* **Challenge a**: Could you quote the proxy statement passage from "If there is" to "to the Funds."?

* **Document section**:
Shareholders are asked to vote on approval of these future advisory and sub-advisory agreements as part of the same vote on new advisory and sub-advisory agreements, which have been approved by the Board and which are described later in this Proxy Statement. This is because the IPO and subsequent Change of Control Events will be incremental, related steps that are part of the same Separation Plan that would lead to the full divestiture of ING U.S. by ING Groep. Under the circumstances described above, seeking a single shareholder vote for the new agreements and future agreements will allow the Funds to maintain the uninterrupted services of the Advisers and their sub-advisers without the need for additional shareholder approval and additional proxy statements, which would describe the same or substantially similar facts as this Proxy Statement. Seeking shareholder approval at this time provides shareholders the opportunity to vote when the first significant change in ownership of ING U.S. is expected to occur under the Separation Plan, and when ING U.S. is expected to first become a U.S. publicly traded company. The Advisers and certain of their affiliates have submitted a letter to the staff of the SEC seeking the agreement of the staff that it would not object if the Funds and other investment companies in the complex of investment companies managed by the Advisers or their affiliates (the ING Fund Complex) seek shareholder approval for the new and future agreements under the Separation Plan as described in this proxy statement, although there can be no assurance that the SEC staff will agree to this request.
If there is a change from the facts described in this Proxy Statement that is material to shareholders of the Funds in the context of a vote on an advisory or sub-advisory agreement, any shareholder approval received at the Special Meeting would no longer be valid to approve future advisory and sub-advisory agreements that would otherwise be approved in the event of subsequent Change of Control Events. This judgment will be made by ING Investments or ING IM and reviewed by the Board. If the advisory and sub-advisory agreements were to terminate without valid shareholder approval, the Board and the shareholders of each Fund may be asked to approve new advisory and sub-advisory agreements to permit the advisers and sub-advisers to continue to provide services to the Funds.

* **Challenge b**: Can you rewrite only the part of the listing from the line with "CHARGES (690, 32)" to the line with "Click Here To Contact Us (804, 291)", putting "Rates" in place of "Price List" and leaving everything else unchanged? Omit the pictures from your answer.

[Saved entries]
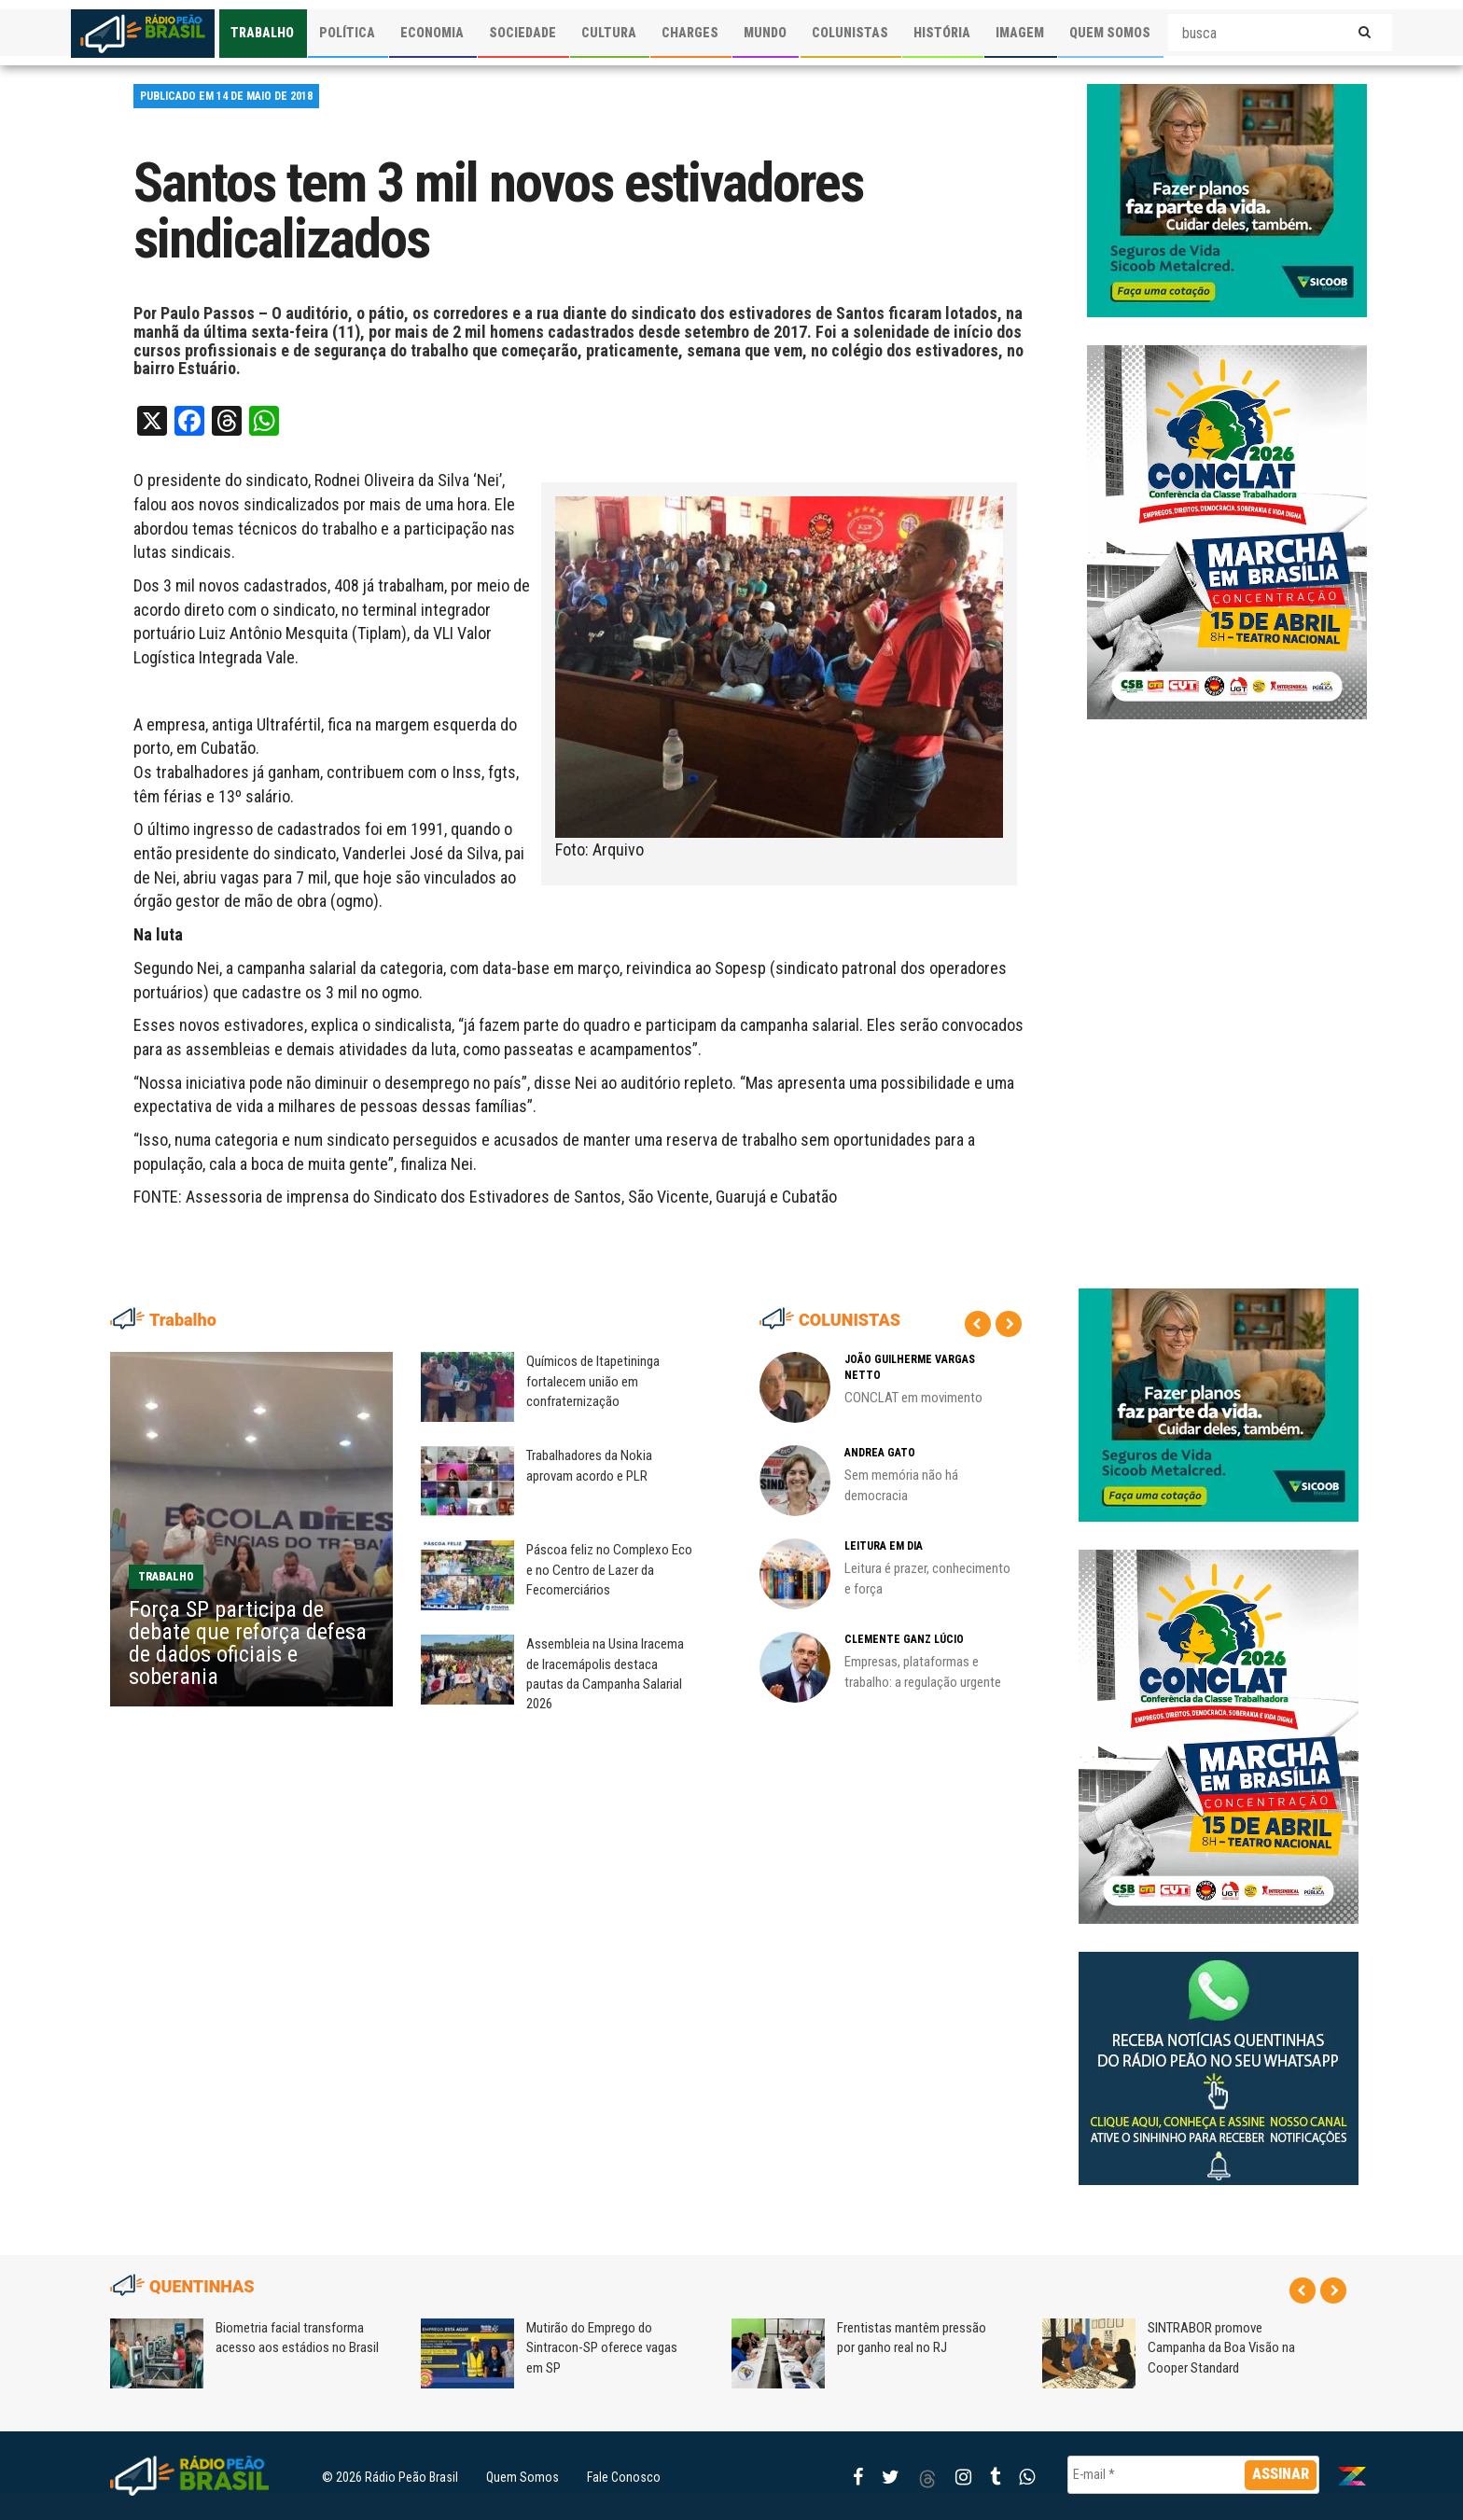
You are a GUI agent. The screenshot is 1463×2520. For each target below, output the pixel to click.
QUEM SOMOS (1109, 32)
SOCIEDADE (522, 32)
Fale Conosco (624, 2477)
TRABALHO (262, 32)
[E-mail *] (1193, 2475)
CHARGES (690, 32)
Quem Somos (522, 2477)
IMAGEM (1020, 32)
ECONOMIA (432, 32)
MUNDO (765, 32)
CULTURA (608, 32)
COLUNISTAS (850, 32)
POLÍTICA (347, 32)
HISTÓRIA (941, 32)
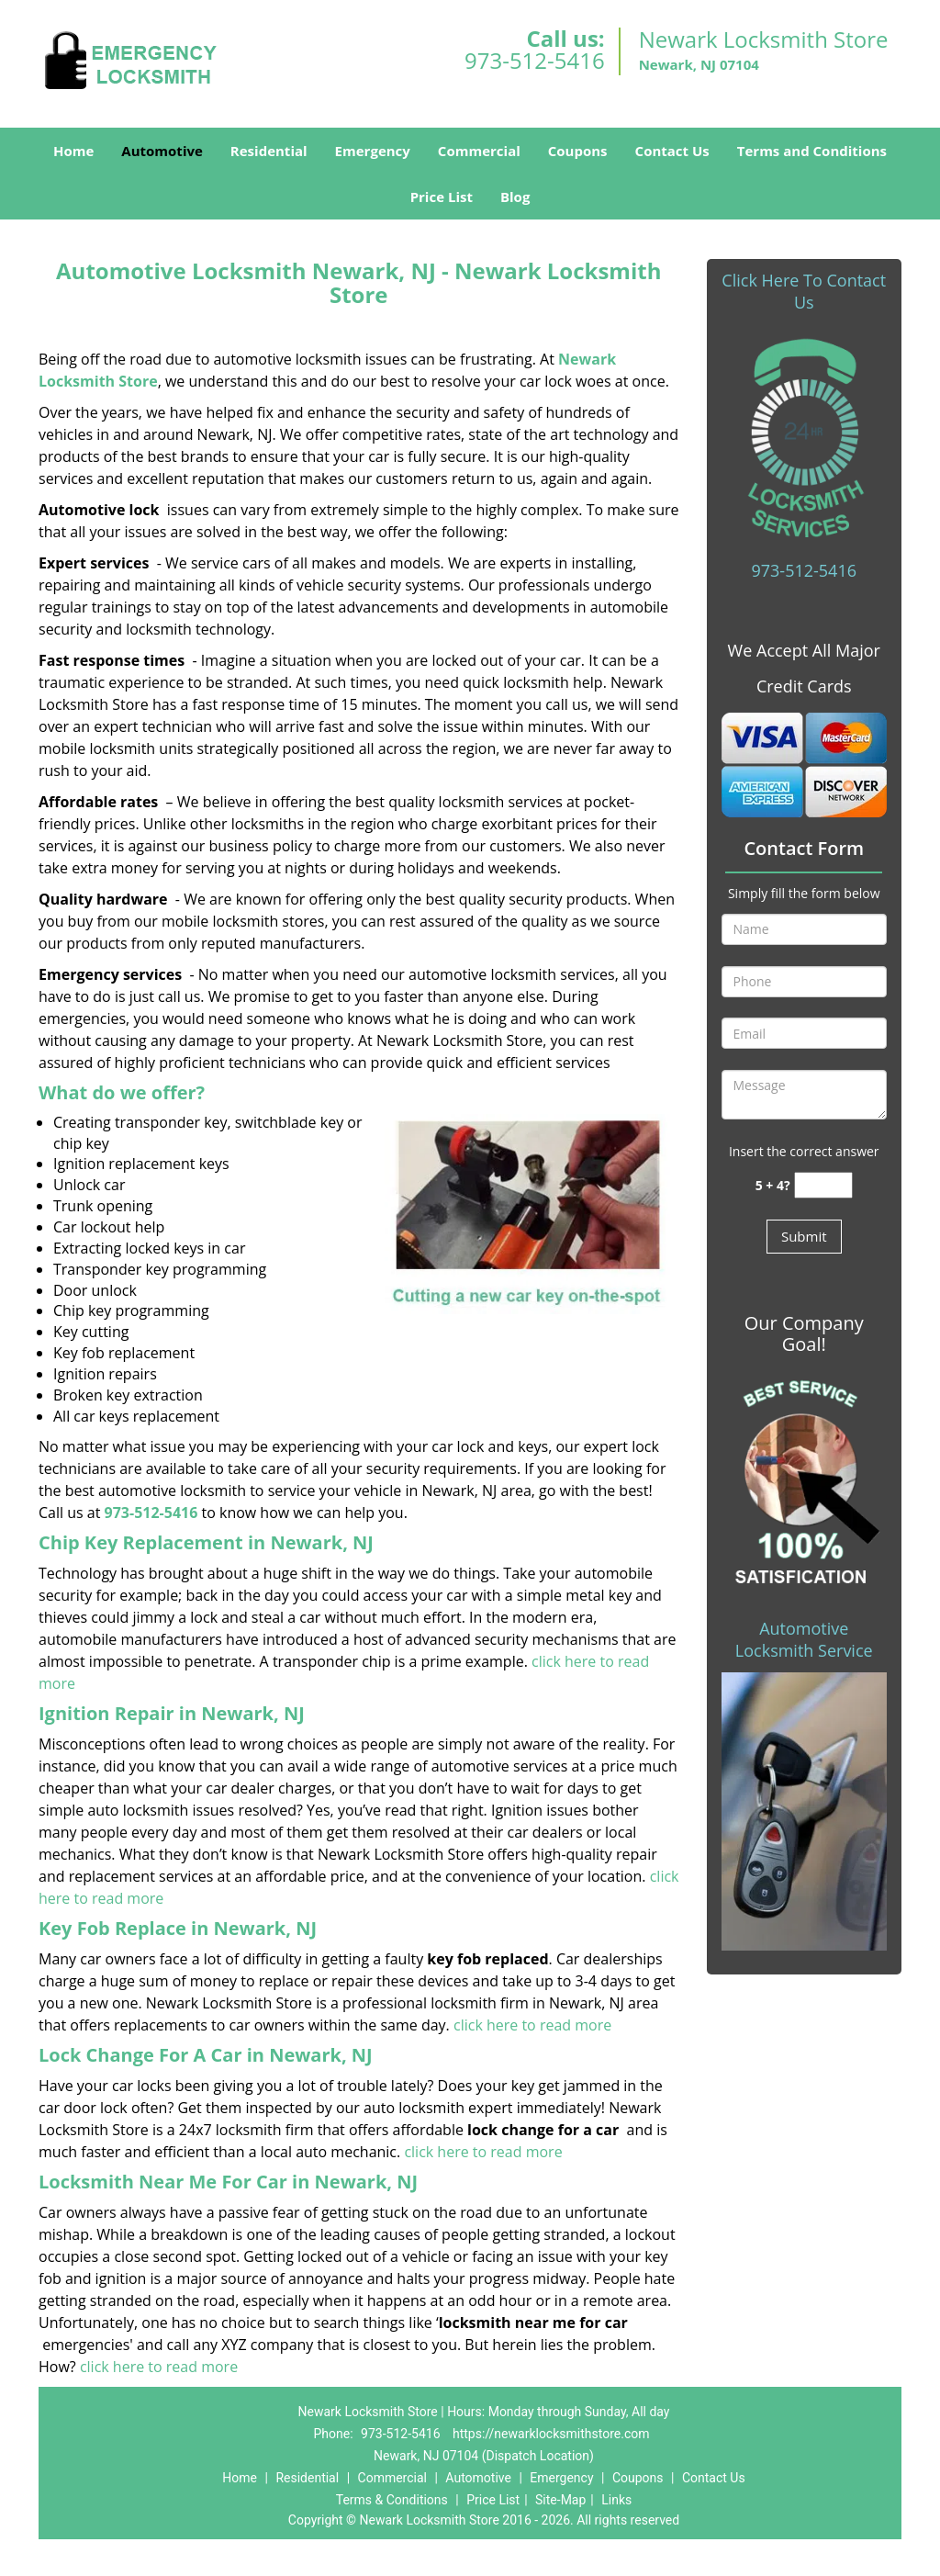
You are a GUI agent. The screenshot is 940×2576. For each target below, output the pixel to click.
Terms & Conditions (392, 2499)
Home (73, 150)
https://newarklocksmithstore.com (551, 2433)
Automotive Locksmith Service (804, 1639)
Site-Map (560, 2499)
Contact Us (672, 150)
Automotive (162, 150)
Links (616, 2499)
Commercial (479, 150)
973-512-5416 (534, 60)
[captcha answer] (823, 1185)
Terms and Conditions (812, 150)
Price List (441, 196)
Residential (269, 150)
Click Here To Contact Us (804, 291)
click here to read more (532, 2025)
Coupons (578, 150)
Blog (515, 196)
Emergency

* **Exercise output a**:
If there is a change from the facts described in this Proxy Statement that is material to shareholders of the Funds in the context of a vote on an advisory or sub-advisory agreement, any shareholder approval received at the Special Meeting would no longer be valid to approve future advisory and sub-advisory agreements that would otherwise be approved in the event of subsequent Change of Control Events. This judgment will be made by ING Investments or ING IM and reviewed by the Board. If the advisory and sub-advisory agreements were to terminate without valid shareholder approval, the Board and the shareholders of each Fund may be asked to approve new advisory and sub-advisory agreements to permit the advisers and sub-advisers to continue to provide services to the Funds.

* **Exercise output b**:
CHARGES (690, 32)
Quem Somos (522, 2477)
IMAGEM (1020, 32)
ECONOMIA (432, 32)
MUNDO (765, 32)
CULTURA (608, 32)
COLUNISTAS (850, 32)
POLÍTICA (347, 32)
HISTÓRIA (941, 32)
You are a GUI agent. The screenshot is 940×2576. For each target below, output the pixel to click.
Terms & Conditions (392, 2499)
Home (73, 150)
https://newarklocksmithstore.com (551, 2433)
Automotive Locksmith Service (804, 1639)
Site-Map (560, 2499)
Contact Us (672, 150)
Automotive (162, 150)
Links (616, 2499)
Commercial (479, 150)
973-512-5416 (534, 60)
[captcha answer] (823, 1185)
Terms and Conditions (812, 150)
Rates (441, 196)
Residential (269, 150)
Click Here To Contact Us (804, 291)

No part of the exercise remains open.